Une organisation plus souple

L'ARACT Aquitaine évite le plus possible de traiter différemment les travailleurs malades et leur donner ce qui pourrait être perçu comme des privilèges. L'objectif est plutôt de donner de la flexibilité dans les conditions de travail de tous.

«Il n'y a pas un travailleur type: les individus ont une variabilité, explique Mme Baradat. Par exemple, tous seront gagnants si on forme le chef d'équipe pour qu'il remplace sur la chaîne de production quiconque a besoin d'aller aux toilettes pendant son quart de travail.»

La mise en place de ce type de mesures collectives peut faire une grande différence pour les employés atteints d'une maladie chronique.

«Lorsqu'on est dans des approches individualisées, voire secrètes, plusieurs employés s'arrangent seuls, en changeant par exemple leur horaire de prise de médicament pour continuer à travailler, explique Mme Baradat. À un certain moment, ça ne fonctionne plus.»

La situation au Québec

Au Québec, on est davantage dans l'approche individuelle que collective.
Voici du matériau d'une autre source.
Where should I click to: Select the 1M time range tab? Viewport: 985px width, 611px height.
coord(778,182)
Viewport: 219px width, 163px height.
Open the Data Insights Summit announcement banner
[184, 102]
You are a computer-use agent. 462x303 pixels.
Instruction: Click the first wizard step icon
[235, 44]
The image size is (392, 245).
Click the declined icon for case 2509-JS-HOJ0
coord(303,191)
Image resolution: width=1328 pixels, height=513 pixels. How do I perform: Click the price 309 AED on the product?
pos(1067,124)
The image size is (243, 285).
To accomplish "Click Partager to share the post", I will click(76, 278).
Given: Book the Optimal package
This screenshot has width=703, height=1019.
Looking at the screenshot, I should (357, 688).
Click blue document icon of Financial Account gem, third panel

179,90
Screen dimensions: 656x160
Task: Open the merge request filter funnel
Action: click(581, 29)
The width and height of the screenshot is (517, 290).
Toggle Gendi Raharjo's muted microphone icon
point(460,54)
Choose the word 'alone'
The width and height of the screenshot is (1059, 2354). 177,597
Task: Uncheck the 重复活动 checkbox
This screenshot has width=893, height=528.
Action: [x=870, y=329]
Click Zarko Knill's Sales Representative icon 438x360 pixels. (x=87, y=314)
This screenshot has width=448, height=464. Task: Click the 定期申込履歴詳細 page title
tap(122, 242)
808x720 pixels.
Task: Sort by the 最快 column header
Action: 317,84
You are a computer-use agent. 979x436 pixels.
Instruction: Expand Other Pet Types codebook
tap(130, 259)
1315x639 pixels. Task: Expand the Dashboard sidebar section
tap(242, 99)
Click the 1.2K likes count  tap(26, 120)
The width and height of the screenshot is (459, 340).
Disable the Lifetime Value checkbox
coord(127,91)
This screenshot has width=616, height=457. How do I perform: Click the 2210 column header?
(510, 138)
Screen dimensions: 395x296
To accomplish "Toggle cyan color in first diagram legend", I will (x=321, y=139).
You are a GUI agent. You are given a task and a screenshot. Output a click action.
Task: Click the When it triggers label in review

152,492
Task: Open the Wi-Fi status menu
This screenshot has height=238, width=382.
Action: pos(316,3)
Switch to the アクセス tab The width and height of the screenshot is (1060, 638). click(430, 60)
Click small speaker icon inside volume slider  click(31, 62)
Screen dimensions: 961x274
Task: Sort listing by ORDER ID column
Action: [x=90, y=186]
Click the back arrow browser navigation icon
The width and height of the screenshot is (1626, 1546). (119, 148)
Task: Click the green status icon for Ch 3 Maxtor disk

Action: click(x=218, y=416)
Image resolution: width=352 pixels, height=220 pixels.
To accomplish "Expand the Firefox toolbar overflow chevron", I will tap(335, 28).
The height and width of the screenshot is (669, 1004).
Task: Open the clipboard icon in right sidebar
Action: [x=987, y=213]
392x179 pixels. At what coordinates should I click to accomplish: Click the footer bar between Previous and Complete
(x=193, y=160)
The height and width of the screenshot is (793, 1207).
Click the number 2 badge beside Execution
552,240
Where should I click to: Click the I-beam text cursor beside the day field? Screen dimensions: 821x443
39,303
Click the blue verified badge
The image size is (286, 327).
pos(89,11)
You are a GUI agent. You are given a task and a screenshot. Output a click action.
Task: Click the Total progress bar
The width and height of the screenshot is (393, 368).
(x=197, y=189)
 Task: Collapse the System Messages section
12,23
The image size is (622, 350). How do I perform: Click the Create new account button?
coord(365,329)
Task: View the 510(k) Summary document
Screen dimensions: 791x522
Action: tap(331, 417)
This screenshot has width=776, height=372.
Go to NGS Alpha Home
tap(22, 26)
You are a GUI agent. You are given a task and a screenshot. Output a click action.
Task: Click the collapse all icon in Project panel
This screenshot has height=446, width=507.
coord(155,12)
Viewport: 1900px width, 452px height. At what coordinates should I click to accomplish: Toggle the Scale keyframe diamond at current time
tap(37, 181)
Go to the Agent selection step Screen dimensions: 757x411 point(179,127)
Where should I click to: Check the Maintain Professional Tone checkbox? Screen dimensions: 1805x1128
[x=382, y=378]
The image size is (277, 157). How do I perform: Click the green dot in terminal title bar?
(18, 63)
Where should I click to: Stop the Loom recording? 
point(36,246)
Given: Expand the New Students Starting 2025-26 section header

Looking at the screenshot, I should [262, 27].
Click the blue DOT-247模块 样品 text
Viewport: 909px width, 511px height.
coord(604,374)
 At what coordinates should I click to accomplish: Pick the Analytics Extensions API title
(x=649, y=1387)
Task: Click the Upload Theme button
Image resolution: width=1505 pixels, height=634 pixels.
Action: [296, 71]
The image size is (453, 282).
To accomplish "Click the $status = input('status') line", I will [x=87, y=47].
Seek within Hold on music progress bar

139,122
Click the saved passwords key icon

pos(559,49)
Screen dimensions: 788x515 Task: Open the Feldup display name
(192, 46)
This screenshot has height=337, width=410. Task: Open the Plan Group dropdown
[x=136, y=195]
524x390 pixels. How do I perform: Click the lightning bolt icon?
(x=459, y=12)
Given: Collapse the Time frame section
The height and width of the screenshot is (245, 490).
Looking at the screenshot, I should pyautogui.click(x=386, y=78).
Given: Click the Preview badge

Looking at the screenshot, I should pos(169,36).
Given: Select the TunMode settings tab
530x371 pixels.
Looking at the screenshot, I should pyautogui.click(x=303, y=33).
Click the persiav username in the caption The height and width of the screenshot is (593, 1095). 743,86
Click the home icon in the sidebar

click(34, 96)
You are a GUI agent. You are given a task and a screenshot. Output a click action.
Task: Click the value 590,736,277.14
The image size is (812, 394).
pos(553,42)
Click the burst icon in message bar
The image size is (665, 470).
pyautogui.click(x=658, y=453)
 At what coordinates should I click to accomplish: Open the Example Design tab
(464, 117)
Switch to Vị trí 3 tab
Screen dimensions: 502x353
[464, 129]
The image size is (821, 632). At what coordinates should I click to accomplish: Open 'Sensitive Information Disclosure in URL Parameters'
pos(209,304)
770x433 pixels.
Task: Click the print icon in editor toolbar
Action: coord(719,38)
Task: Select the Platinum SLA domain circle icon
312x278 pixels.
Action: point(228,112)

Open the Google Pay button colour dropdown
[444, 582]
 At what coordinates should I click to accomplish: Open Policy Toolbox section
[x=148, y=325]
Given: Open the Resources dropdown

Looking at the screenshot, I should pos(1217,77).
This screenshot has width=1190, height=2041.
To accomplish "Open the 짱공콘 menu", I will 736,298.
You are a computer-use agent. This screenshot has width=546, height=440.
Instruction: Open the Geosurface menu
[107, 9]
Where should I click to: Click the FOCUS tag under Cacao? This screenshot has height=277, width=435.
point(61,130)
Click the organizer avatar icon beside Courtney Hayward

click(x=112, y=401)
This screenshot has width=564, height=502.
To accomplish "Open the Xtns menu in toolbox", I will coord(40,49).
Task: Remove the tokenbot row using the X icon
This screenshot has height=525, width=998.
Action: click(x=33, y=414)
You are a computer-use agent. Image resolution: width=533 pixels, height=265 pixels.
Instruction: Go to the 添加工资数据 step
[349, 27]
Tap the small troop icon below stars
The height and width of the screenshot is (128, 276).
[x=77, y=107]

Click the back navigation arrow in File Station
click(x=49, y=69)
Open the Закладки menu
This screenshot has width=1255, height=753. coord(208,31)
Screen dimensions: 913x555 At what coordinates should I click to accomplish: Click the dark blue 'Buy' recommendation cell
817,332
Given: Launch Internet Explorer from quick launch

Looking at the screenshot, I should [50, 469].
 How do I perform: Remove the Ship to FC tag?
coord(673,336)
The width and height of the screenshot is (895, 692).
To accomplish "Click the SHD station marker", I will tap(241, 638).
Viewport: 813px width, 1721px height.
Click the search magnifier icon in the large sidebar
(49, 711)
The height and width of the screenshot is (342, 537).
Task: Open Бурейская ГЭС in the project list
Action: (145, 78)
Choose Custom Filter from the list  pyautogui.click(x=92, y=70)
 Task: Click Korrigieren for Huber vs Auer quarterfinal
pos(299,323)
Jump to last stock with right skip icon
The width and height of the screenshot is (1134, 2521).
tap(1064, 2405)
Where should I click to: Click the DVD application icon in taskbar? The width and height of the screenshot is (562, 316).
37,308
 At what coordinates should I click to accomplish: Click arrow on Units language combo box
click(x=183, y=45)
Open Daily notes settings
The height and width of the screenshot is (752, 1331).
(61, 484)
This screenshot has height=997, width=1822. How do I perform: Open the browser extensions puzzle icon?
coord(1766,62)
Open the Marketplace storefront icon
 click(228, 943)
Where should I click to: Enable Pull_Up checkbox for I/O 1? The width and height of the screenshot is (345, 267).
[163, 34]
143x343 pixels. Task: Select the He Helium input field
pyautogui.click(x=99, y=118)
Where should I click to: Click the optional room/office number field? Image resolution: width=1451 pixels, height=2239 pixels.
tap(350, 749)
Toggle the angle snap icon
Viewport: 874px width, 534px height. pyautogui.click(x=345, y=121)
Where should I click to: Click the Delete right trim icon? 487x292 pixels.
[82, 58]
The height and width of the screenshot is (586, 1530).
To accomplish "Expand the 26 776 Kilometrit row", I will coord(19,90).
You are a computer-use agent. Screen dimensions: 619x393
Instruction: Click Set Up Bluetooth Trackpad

Les employeurs ont l'obligation d'accommoder leurs employés jusqu'à ce que cela devienne une contrainte excessive.

Pour de l'accompagnement, les employeurs de gens atteints de maladies chroniques peuvent faire appel au service-conseil en matière d'accommodement raisonnable de la Commission des droits de la personne.

Ils peuvent aussi s'adresser au Comité d'adaptation de la main-d'oeuvre (CAMO) pour personnes handicapées.

«Nous les aiderons dans leur démarche même si leurs employés ne sont pas des personnes handicapées selon la définition stricte», affirme Carole Foisy, chef d'équipe et conseillère au CAMO pour personnes handicapées.

L'organisme offre également à son réseau d'entreprises, en septembre, une formation sur les accommodements médicaux donnée par la Table sur l'emploi et les incapacités épisodiques.

Des chercheurs se penchent aussi sur le défi du maintien en emploi des gens atteints de maladies chroniques.

Par exemple, à Saguenay, Cynthia Gagnon, professeure à l'École de réadaptation de l'Université de Sherbrooke et directrice du Groupe de recherche interdisciplinaire sur les maladies neuromusculaires, entreprend une étude sur l'ataxie de Charlevoix-Saguenay.

«Le grand défi est la progression de la maladie, qui varie d'une personne à une autre, et l'adaptation des milieux de travail pour permettre un maintien en emploi plus long», dit-elle.